- [Written instruction]:
Print everything in the entries below, exactly as it appears, from the line containing "Click the 'Environment'" down to the last line of the entries.

- [Items]:
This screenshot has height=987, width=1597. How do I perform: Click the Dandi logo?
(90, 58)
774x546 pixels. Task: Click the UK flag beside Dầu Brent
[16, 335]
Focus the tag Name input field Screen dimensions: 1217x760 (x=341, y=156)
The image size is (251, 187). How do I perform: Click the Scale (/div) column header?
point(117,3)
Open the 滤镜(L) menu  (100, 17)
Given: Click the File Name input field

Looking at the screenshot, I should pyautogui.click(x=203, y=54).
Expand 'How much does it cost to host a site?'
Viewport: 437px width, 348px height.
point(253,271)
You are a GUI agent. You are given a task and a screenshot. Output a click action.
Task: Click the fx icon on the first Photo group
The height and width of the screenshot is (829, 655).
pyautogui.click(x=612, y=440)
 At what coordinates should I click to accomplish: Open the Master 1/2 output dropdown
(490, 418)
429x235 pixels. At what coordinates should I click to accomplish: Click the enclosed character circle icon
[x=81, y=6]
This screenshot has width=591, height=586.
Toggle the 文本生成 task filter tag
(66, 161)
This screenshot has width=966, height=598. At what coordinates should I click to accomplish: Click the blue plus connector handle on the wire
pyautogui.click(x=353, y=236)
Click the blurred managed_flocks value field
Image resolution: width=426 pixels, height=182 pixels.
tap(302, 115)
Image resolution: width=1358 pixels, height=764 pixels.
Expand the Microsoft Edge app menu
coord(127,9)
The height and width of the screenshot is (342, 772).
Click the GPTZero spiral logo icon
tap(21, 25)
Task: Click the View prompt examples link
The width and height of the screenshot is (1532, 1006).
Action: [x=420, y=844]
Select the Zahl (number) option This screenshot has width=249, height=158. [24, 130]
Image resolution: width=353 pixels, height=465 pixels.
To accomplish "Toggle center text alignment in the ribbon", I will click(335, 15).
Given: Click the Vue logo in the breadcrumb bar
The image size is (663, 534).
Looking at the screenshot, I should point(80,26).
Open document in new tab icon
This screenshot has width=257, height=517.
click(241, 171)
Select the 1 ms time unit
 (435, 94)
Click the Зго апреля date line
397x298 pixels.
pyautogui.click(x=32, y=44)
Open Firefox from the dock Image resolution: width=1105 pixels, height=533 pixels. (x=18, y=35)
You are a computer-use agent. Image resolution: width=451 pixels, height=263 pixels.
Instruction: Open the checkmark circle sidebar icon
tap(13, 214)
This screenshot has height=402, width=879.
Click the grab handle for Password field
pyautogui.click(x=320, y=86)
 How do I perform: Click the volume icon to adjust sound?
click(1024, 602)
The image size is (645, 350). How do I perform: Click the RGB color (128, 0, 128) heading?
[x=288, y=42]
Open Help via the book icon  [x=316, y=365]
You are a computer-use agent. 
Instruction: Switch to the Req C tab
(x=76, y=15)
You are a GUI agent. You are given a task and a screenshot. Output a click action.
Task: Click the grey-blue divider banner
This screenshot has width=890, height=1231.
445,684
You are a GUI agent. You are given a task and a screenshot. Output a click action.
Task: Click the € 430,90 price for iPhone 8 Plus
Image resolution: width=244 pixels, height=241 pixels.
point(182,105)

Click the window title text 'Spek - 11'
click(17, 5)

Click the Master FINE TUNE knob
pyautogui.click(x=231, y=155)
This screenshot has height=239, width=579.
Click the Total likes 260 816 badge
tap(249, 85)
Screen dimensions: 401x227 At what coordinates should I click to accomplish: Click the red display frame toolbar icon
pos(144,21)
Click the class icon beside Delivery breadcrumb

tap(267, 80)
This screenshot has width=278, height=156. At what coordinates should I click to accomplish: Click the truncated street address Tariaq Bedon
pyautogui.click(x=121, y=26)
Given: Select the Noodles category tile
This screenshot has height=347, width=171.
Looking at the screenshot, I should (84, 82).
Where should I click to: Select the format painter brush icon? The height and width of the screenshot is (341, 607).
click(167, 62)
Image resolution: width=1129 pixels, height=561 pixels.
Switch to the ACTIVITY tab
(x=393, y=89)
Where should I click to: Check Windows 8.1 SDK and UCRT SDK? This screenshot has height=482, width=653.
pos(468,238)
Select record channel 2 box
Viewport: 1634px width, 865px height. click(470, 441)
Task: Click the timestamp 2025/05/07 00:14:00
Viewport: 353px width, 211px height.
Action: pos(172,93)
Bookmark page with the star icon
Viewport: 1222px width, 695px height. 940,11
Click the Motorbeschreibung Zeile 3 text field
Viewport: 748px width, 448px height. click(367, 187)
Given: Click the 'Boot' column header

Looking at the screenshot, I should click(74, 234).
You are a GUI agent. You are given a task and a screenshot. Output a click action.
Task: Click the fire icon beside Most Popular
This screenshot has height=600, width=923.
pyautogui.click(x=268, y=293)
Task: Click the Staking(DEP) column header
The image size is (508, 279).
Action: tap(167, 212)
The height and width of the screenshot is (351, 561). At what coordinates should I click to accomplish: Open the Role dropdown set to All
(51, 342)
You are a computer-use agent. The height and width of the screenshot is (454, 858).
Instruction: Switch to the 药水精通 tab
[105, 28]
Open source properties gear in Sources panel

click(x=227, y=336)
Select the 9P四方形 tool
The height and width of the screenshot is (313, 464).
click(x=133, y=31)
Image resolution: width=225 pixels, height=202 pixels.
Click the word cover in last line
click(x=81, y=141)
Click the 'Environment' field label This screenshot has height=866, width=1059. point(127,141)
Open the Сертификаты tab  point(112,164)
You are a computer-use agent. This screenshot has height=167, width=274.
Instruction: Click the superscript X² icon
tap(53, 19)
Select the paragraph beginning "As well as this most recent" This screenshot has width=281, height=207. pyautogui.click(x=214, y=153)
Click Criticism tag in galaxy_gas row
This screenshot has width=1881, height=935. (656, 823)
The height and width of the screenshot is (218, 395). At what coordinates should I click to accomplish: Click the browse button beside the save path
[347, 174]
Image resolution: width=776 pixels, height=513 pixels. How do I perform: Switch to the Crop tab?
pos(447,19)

- [Solution for this task]:
Click the 'Environment' field label This screenshot has height=866, width=1059. point(127,141)
Open the Сертификаты tab  point(112,164)
You are a computer-use agent. This screenshot has height=167, width=274.
Instruction: Click the superscript X² icon
tap(53, 19)
Select the paragraph beginning "As well as this most recent" This screenshot has width=281, height=207. pyautogui.click(x=214, y=153)
Click Criticism tag in galaxy_gas row
This screenshot has width=1881, height=935. (656, 823)
The height and width of the screenshot is (218, 395). At what coordinates should I click to accomplish: Click the browse button beside the save path
[347, 174]
Image resolution: width=776 pixels, height=513 pixels. How do I perform: Switch to the Crop tab?
pos(447,19)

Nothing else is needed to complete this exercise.